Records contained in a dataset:

☆ ☆ ☆ ☆ ☆ ☆ ☆

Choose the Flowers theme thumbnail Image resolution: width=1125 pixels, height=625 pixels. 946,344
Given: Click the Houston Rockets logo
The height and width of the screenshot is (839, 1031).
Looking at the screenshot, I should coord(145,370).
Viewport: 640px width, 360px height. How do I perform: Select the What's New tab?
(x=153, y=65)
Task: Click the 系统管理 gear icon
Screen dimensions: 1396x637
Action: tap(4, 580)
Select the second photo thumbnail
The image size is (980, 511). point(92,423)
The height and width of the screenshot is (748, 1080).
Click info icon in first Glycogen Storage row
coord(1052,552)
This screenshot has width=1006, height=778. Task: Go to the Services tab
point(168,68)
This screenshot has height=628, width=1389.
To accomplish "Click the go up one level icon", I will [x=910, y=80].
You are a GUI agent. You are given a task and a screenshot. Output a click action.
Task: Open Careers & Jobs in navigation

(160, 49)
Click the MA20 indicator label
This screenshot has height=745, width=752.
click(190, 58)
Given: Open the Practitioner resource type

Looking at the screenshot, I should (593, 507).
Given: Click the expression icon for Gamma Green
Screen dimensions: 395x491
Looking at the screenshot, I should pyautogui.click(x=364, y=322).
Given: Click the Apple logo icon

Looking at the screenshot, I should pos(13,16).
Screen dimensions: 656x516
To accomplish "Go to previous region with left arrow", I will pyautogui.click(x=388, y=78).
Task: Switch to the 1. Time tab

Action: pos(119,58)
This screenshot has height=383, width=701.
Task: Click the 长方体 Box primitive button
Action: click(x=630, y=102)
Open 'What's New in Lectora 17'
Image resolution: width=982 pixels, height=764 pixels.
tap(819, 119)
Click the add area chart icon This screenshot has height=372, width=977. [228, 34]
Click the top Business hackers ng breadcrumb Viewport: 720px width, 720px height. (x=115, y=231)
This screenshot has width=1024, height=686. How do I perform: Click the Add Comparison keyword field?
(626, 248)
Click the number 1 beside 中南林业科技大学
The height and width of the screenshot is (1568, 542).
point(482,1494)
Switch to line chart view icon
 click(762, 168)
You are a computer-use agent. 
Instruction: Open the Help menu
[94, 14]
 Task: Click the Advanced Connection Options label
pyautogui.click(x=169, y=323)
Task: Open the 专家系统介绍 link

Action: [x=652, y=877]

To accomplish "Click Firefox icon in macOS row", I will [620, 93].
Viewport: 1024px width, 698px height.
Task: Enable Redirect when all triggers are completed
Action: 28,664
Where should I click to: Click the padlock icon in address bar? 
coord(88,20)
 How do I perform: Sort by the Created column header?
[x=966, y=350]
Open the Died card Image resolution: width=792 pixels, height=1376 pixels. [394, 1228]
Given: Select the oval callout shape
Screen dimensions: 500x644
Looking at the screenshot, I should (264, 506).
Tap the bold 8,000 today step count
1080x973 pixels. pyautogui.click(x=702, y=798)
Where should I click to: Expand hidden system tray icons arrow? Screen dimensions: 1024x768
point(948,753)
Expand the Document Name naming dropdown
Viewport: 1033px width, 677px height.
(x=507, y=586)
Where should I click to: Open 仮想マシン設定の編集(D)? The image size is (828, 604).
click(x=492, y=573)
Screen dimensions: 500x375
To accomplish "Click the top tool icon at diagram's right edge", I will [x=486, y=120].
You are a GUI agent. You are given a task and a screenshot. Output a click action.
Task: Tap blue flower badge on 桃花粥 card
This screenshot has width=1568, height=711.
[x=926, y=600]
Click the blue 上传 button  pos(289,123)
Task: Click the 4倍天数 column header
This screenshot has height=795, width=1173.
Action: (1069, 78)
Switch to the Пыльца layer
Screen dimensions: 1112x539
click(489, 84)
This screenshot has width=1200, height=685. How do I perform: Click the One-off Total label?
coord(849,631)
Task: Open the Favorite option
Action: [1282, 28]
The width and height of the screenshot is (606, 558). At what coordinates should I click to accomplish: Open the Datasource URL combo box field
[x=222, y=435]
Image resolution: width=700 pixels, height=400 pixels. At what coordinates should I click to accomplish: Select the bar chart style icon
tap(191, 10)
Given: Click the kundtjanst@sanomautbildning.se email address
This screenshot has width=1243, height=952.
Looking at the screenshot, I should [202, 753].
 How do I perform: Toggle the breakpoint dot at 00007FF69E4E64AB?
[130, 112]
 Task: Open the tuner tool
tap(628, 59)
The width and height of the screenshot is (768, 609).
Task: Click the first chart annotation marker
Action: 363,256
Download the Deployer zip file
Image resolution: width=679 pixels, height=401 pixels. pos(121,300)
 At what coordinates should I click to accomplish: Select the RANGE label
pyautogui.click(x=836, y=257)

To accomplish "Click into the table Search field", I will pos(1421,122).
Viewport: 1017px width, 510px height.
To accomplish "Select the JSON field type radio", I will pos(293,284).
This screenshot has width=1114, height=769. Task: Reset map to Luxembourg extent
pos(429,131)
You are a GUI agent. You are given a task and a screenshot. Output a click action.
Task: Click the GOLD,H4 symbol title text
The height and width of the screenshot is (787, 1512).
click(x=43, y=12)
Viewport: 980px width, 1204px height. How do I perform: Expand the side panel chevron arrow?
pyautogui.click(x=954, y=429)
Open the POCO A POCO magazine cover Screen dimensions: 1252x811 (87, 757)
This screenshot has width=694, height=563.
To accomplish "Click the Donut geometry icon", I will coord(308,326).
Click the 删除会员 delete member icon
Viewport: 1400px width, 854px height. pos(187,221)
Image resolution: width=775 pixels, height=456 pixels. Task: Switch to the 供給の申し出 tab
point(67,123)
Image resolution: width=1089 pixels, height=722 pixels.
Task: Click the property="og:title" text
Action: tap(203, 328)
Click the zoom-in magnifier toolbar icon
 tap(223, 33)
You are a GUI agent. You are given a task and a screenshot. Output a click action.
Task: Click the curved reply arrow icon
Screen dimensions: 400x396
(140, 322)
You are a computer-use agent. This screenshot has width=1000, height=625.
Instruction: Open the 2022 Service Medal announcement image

☆ ☆ ☆ ☆ ☆ ☆ ☆

Required action:
Could you repeat every record above exactly as it appears?

Answer space:
Choose the Flowers theme thumbnail Image resolution: width=1125 pixels, height=625 pixels. 946,344
Given: Click the Houston Rockets logo
The height and width of the screenshot is (839, 1031).
Looking at the screenshot, I should coord(145,370).
Viewport: 640px width, 360px height. How do I perform: Select the What's New tab?
(x=153, y=65)
Task: Click the 系统管理 gear icon
Screen dimensions: 1396x637
Action: tap(4, 580)
Select the second photo thumbnail
The image size is (980, 511). point(92,423)
The height and width of the screenshot is (748, 1080).
Click info icon in first Glycogen Storage row
coord(1052,552)
This screenshot has width=1006, height=778. Task: Go to the Services tab
point(168,68)
This screenshot has height=628, width=1389.
To accomplish "Click the go up one level icon", I will [x=910, y=80].
You are a GUI agent. You are given a task and a screenshot. Output a click action.
Task: Open Careers & Jobs in navigation

(160, 49)
Click the MA20 indicator label
This screenshot has height=745, width=752.
click(190, 58)
Given: Open the Practitioner resource type

Looking at the screenshot, I should (593, 507).
Given: Click the expression icon for Gamma Green
Screen dimensions: 395x491
Looking at the screenshot, I should pyautogui.click(x=364, y=322).
Given: Click the Apple logo icon

Looking at the screenshot, I should pos(13,16).
Screen dimensions: 656x516
To accomplish "Go to previous region with left arrow", I will pyautogui.click(x=388, y=78).
Task: Switch to the 1. Time tab

Action: pos(119,58)
This screenshot has height=383, width=701.
Task: Click the 长方体 Box primitive button
Action: click(x=630, y=102)
Open 'What's New in Lectora 17'
Image resolution: width=982 pixels, height=764 pixels.
tap(819, 119)
Click the add area chart icon This screenshot has height=372, width=977. [228, 34]
Click the top Business hackers ng breadcrumb Viewport: 720px width, 720px height. (x=115, y=231)
This screenshot has width=1024, height=686. How do I perform: Click the Add Comparison keyword field?
(626, 248)
Click the number 1 beside 中南林业科技大学
The height and width of the screenshot is (1568, 542).
point(482,1494)
Switch to line chart view icon
 click(762, 168)
You are a computer-use agent. 
Instruction: Open the Help menu
[94, 14]
 Task: Click the Advanced Connection Options label
pyautogui.click(x=169, y=323)
Task: Open the 专家系统介绍 link

Action: [x=652, y=877]

To accomplish "Click Firefox icon in macOS row", I will [620, 93].
Viewport: 1024px width, 698px height.
Task: Enable Redirect when all triggers are completed
Action: 28,664
Where should I click to: Click the padlock icon in address bar? 
coord(88,20)
 How do I perform: Sort by the Created column header?
[x=966, y=350]
Open the Died card Image resolution: width=792 pixels, height=1376 pixels. [394, 1228]
Given: Select the oval callout shape
Screen dimensions: 500x644
Looking at the screenshot, I should (264, 506).
Tap the bold 8,000 today step count
1080x973 pixels. pyautogui.click(x=702, y=798)
Where should I click to: Expand hidden system tray icons arrow? Screen dimensions: 1024x768
point(948,753)
Expand the Document Name naming dropdown
Viewport: 1033px width, 677px height.
(x=507, y=586)
Where should I click to: Open 仮想マシン設定の編集(D)? The image size is (828, 604).
click(x=492, y=573)
Screen dimensions: 500x375
To accomplish "Click the top tool icon at diagram's right edge", I will [x=486, y=120].
You are a GUI agent. You are given a task and a screenshot. Output a click action.
Task: Tap blue flower badge on 桃花粥 card
This screenshot has width=1568, height=711.
[x=926, y=600]
Click the blue 上传 button  pos(289,123)
Task: Click the 4倍天数 column header
This screenshot has height=795, width=1173.
Action: (1069, 78)
Switch to the Пыльца layer
Screen dimensions: 1112x539
click(489, 84)
This screenshot has width=1200, height=685. How do I perform: Click the One-off Total label?
coord(849,631)
Task: Open the Favorite option
Action: [1282, 28]
The width and height of the screenshot is (606, 558). At what coordinates should I click to accomplish: Open the Datasource URL combo box field
[x=222, y=435]
Image resolution: width=700 pixels, height=400 pixels. At what coordinates should I click to accomplish: Select the bar chart style icon
tap(191, 10)
Given: Click the kundtjanst@sanomautbildning.se email address
This screenshot has width=1243, height=952.
Looking at the screenshot, I should [202, 753].
 How do I perform: Toggle the breakpoint dot at 00007FF69E4E64AB?
[130, 112]
 Task: Open the tuner tool
tap(628, 59)
The width and height of the screenshot is (768, 609).
Task: Click the first chart annotation marker
Action: 363,256
Download the Deployer zip file
Image resolution: width=679 pixels, height=401 pixels. pos(121,300)
 At what coordinates should I click to accomplish: Select the RANGE label
pyautogui.click(x=836, y=257)

To accomplish "Click into the table Search field", I will pos(1421,122).
Viewport: 1017px width, 510px height.
To accomplish "Select the JSON field type radio", I will pos(293,284).
This screenshot has width=1114, height=769. Task: Reset map to Luxembourg extent
pos(429,131)
You are a GUI agent. You are given a task and a screenshot. Output a click action.
Task: Click the GOLD,H4 symbol title text
The height and width of the screenshot is (787, 1512).
click(x=43, y=12)
Viewport: 980px width, 1204px height. How do I perform: Expand the side panel chevron arrow?
pyautogui.click(x=954, y=429)
Open the POCO A POCO magazine cover Screen dimensions: 1252x811 (87, 757)
This screenshot has width=694, height=563.
To accomplish "Click the Donut geometry icon", I will coord(308,326).
Click the 删除会员 delete member icon
Viewport: 1400px width, 854px height. pos(187,221)
Image resolution: width=775 pixels, height=456 pixels. Task: Switch to the 供給の申し出 tab
point(67,123)
Image resolution: width=1089 pixels, height=722 pixels.
Task: Click the property="og:title" text
Action: tap(203, 328)
Click the zoom-in magnifier toolbar icon
 tap(223, 33)
You are a GUI agent. You are given a task and a screenshot. Output a click action.
Task: Click the curved reply arrow icon
Screen dimensions: 400x396
(140, 322)
You are a computer-use agent. This screenshot has width=1000, height=625.
Instruction: Open the 2022 Service Medal announcement image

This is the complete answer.